Suffering an accident as a business owner is a scary prospect. Personal accident insurance will typically cover loss to your business caused by your absence, regardless of whether your accident happened at work. 


How much does shop insurance cost? 

If that list of different types of shop insurance has you feeling a little faint, let us reassure you that the total cost of your shop insurance might be less than you think; it’s likely to be between around £400 and £550 a year for a small retail store or coffee shop. The exact cost is — like any insurance — entirely specific to the circumstances of what’s being insured, where, and for how much. 


Final thoughts

Shop insurance needn’t be overwhelming, so don’t be tempted to put off taking it out. Make use of price comparison websites to produce a plan that’s tailored to you, and remember to regularly review your policy and update your premiums as needed.
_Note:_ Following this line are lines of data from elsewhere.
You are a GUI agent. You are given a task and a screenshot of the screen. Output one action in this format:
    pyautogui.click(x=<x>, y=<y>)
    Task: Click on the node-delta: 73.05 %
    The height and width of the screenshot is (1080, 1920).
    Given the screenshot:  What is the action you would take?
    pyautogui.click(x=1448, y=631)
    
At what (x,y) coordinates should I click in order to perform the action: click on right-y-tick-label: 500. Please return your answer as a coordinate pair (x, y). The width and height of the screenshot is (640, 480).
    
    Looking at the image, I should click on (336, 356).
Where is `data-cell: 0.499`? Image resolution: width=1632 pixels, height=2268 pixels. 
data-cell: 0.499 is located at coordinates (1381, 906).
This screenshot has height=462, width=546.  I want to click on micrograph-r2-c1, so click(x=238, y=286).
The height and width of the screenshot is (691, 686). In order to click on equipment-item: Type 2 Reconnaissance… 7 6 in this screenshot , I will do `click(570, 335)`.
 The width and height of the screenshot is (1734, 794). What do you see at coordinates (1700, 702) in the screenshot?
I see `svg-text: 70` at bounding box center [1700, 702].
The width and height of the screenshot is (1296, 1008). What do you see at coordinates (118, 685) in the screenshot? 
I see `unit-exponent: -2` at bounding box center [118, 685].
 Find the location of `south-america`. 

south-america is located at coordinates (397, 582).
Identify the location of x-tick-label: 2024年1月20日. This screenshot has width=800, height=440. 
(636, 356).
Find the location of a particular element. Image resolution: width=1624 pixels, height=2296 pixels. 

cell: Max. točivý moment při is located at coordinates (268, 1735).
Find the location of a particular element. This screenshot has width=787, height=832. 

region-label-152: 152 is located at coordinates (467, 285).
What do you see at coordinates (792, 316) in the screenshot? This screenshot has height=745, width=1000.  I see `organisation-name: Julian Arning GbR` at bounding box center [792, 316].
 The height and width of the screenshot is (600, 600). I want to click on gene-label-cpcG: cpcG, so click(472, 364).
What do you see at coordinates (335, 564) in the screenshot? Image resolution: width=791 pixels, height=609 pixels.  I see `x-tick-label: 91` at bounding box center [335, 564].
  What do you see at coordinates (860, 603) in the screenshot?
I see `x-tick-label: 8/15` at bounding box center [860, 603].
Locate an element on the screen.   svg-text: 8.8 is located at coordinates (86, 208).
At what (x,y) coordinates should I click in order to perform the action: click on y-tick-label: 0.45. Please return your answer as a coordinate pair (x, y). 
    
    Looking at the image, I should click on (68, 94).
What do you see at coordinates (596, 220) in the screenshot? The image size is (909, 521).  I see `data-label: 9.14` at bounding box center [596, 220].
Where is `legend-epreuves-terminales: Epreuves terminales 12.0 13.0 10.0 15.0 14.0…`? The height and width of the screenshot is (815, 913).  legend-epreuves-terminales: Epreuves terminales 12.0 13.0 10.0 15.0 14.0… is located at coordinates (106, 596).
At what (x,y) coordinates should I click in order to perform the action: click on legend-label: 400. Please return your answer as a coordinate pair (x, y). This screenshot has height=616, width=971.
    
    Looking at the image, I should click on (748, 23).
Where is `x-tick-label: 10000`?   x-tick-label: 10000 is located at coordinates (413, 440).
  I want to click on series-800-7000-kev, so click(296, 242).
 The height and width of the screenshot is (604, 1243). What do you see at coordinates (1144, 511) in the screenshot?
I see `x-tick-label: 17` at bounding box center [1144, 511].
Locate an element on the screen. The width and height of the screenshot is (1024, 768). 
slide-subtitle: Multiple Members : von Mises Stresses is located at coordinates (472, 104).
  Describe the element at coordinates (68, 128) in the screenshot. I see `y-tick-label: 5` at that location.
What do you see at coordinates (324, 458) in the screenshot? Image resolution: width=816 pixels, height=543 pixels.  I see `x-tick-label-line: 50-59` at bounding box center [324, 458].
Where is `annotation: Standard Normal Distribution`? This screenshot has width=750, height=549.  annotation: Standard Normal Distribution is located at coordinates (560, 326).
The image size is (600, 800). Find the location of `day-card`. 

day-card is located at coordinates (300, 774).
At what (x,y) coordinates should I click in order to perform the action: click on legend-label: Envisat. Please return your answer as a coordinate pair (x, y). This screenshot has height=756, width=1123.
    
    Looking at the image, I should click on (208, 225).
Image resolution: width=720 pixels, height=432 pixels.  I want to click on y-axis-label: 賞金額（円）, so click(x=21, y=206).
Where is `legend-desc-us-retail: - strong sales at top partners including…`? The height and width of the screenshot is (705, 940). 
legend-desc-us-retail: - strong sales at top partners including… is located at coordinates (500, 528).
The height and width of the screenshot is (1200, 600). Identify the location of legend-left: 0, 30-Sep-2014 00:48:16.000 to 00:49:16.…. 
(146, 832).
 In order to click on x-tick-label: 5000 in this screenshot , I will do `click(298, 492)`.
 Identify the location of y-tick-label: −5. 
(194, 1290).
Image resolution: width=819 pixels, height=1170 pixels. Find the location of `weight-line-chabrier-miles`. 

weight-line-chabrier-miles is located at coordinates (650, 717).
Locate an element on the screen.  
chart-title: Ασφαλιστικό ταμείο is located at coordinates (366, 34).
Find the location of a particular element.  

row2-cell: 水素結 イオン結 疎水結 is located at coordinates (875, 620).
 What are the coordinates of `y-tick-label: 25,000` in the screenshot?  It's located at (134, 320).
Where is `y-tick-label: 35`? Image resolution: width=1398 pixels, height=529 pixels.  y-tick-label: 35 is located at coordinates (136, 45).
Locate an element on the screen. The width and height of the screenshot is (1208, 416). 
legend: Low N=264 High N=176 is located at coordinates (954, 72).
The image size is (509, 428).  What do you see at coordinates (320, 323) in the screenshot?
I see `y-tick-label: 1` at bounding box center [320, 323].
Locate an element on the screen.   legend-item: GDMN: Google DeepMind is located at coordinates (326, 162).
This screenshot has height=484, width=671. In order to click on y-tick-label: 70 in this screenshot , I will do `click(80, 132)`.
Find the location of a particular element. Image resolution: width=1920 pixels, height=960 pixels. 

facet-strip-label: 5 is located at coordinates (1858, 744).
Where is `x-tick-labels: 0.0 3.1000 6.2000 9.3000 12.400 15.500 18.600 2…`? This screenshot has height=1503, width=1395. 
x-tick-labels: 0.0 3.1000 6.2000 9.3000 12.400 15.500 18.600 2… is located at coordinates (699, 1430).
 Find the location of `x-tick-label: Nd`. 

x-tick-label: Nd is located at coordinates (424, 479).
Do I need retail/shop insurance? 

If you have a physical premises that customers enter, then yes, you’ll need shop insurance! Employers’ liability insurance may be the only type that’s legally required, but many of the others are highly recommended. 


Where can I get retail/shop insurance? 

Because shop insurance is so customisable and business-specific, we’d generally recommend using an insurance comparison website to find the right package for you. As with any service, always make sure you read the small print so you understand exactly what’s being covered — never assume!


What is shopkeeper insurance? 

Shopkeeper insurance is just another term for shop insurance, so all the information above applies.